Listed records below:

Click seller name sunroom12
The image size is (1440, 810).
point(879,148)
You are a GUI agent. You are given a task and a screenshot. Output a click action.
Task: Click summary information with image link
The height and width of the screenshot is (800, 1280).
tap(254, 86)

End of Listed records.

Your assignment ::
Please repeat the complete material exactly, with nothing omitted.

Response to the task ::
Click seller name sunroom12
The image size is (1440, 810).
point(879,148)
You are a GUI agent. You are given a task and a screenshot. Output a click action.
Task: Click summary information with image link
The height and width of the screenshot is (800, 1280).
tap(254, 86)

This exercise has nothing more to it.